[Dataset content]

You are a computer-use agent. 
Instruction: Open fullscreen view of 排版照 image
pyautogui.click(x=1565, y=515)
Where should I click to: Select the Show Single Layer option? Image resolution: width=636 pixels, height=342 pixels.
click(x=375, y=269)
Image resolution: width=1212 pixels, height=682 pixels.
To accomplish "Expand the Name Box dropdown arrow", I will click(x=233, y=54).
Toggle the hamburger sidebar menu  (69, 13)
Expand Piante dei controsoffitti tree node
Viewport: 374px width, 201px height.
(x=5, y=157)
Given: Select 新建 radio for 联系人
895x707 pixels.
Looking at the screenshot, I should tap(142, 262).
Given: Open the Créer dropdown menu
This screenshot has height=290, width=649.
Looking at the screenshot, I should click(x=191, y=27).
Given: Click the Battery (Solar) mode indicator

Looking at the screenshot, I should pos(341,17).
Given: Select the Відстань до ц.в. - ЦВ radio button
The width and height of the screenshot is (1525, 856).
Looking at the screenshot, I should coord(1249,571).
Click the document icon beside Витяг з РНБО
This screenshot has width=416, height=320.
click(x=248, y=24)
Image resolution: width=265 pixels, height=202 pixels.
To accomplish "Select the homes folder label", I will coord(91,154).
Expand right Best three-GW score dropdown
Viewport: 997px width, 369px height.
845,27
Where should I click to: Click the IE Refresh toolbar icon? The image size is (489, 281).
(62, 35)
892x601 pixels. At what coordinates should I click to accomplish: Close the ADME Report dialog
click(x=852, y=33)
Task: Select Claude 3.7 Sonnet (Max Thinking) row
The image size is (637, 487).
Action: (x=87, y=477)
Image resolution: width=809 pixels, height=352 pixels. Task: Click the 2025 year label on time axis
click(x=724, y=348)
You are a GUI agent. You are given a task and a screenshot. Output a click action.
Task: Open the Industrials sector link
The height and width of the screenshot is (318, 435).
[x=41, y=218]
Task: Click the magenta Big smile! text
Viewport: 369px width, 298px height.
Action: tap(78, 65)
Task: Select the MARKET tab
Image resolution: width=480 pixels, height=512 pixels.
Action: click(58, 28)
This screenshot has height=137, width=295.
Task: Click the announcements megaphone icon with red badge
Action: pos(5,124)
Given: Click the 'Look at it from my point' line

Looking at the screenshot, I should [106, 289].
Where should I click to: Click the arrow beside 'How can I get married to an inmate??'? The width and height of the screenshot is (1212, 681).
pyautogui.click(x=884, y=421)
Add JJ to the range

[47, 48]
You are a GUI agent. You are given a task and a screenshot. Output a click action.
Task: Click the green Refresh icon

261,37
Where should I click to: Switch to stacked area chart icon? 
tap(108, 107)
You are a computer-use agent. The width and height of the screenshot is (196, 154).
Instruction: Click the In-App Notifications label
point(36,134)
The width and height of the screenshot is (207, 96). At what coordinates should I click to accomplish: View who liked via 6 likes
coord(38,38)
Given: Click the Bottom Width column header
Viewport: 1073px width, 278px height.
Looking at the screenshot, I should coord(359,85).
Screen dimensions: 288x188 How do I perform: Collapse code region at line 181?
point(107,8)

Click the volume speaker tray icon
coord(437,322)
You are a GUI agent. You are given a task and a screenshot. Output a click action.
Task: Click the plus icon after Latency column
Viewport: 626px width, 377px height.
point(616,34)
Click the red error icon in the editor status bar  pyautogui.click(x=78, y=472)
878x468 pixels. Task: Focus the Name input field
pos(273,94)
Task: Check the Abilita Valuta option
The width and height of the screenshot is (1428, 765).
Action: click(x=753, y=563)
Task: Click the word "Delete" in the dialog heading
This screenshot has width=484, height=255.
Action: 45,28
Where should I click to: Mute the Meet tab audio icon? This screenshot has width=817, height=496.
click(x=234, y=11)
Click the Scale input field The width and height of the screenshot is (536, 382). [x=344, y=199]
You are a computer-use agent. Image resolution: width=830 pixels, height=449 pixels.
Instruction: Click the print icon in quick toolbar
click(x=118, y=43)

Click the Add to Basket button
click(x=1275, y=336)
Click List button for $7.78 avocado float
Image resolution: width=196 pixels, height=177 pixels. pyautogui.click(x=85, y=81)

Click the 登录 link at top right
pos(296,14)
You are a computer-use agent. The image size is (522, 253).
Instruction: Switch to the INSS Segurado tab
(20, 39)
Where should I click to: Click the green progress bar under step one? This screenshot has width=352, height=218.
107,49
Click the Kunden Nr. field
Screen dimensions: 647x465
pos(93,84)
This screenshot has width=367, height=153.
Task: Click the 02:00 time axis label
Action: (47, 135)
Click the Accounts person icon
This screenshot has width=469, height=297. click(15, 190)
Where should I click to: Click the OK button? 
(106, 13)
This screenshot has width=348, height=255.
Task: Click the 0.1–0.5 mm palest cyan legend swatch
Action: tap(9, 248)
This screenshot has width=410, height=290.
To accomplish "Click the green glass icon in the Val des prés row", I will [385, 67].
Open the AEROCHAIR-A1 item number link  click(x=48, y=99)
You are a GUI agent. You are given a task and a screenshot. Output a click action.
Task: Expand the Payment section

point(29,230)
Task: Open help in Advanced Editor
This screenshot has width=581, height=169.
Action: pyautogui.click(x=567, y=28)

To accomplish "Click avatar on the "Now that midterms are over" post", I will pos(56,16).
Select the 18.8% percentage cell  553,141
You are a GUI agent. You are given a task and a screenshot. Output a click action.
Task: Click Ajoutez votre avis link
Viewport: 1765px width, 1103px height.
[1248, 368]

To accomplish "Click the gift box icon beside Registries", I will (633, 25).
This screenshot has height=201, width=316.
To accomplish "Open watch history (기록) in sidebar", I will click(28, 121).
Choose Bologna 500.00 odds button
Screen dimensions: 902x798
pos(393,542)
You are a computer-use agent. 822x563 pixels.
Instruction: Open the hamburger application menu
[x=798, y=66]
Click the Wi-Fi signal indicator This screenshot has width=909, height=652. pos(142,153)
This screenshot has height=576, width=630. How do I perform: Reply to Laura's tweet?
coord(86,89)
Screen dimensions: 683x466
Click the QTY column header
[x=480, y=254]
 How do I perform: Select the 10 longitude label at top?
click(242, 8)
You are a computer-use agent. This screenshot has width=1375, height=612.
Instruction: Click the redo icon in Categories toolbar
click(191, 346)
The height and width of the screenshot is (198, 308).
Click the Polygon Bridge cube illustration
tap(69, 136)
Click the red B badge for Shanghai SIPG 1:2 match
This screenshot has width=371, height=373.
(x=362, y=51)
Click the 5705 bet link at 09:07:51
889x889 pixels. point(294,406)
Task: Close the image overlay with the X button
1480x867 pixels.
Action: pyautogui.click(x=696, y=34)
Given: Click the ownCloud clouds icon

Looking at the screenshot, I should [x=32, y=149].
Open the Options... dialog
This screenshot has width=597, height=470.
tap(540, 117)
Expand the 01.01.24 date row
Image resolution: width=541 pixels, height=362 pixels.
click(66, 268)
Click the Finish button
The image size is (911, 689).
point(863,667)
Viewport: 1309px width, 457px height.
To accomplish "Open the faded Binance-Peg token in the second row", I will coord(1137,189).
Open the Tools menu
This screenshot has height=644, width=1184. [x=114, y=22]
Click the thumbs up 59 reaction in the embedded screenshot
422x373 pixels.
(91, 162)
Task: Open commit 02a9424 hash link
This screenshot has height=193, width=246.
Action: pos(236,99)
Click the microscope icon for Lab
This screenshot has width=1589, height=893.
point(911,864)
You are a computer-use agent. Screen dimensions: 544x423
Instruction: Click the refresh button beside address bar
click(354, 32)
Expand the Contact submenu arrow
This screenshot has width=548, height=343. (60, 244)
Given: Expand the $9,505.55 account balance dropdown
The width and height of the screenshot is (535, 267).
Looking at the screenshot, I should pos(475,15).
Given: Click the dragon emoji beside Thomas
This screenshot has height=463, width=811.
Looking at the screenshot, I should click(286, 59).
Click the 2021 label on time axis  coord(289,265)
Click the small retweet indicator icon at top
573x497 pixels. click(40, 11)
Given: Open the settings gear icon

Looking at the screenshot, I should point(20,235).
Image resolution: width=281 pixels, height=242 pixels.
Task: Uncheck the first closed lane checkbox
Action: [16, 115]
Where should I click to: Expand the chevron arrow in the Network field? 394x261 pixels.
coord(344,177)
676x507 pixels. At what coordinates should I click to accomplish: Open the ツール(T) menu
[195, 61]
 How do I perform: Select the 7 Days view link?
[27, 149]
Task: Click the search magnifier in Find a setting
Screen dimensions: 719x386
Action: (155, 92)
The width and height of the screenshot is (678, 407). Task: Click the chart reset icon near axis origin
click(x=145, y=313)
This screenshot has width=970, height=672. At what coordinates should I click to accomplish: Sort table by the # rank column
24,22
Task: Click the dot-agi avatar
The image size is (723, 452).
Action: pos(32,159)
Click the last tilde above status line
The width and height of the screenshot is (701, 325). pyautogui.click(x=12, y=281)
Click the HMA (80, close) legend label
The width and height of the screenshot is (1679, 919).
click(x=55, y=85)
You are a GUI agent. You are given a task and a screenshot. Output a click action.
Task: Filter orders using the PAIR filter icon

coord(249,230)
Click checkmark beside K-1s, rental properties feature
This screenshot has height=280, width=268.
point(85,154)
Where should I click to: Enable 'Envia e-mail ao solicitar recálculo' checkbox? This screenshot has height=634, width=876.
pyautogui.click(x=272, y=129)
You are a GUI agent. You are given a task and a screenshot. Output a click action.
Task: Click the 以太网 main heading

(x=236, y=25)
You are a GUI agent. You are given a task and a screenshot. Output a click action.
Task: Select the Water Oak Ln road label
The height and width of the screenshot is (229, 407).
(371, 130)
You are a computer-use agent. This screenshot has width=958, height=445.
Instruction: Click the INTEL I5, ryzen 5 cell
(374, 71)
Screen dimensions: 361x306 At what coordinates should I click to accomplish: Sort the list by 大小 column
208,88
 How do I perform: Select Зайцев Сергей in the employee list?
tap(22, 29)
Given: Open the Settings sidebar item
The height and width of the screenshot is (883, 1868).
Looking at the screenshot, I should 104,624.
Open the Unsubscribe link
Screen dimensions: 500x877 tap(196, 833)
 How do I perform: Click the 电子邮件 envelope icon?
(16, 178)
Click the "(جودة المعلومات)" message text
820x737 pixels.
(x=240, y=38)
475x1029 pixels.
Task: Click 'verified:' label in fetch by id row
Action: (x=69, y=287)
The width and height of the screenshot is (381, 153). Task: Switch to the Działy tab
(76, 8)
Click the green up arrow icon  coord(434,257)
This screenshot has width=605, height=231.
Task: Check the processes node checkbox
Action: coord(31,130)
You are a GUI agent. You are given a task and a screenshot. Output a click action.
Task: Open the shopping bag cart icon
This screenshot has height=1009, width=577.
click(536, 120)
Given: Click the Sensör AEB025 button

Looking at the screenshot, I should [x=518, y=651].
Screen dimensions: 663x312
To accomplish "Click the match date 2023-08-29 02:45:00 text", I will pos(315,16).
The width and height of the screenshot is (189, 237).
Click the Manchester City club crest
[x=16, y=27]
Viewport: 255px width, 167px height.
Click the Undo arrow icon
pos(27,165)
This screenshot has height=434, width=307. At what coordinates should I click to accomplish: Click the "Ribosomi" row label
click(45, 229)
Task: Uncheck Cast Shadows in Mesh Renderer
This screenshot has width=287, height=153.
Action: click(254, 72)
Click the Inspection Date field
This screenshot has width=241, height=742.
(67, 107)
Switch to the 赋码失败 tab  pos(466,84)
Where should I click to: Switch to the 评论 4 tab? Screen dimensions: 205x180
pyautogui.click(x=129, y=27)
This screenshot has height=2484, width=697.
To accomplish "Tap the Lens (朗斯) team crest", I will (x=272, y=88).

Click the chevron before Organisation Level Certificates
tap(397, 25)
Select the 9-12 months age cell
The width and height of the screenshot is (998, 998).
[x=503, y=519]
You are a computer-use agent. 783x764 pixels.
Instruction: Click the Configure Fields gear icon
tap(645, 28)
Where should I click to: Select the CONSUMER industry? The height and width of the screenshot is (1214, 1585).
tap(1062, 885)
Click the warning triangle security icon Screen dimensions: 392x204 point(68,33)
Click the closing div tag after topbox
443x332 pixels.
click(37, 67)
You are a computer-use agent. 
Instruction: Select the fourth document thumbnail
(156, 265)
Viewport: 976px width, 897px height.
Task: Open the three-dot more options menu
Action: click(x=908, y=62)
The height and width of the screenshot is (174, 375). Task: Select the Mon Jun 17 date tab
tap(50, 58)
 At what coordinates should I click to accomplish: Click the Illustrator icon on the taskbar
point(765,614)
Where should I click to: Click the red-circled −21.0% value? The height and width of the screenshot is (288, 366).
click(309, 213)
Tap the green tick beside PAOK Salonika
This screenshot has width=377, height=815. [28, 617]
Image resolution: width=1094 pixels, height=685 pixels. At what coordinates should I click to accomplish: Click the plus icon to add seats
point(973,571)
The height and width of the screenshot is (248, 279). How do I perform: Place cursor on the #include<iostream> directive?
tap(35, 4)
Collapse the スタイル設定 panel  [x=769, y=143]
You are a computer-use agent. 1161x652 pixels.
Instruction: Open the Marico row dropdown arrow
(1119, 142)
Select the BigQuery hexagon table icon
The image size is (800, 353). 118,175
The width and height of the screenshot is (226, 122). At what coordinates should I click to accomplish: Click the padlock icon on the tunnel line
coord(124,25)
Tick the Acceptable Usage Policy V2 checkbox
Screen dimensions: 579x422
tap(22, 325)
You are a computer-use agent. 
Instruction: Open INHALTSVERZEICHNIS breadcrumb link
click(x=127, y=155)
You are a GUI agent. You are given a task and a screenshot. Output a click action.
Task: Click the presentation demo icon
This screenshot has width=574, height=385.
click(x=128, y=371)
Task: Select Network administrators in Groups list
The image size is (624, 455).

[/Dataset content]

◆ The task: Each line of the material that holds the string "radio" counts once; give the total alone.

◆ Solved exercise: 2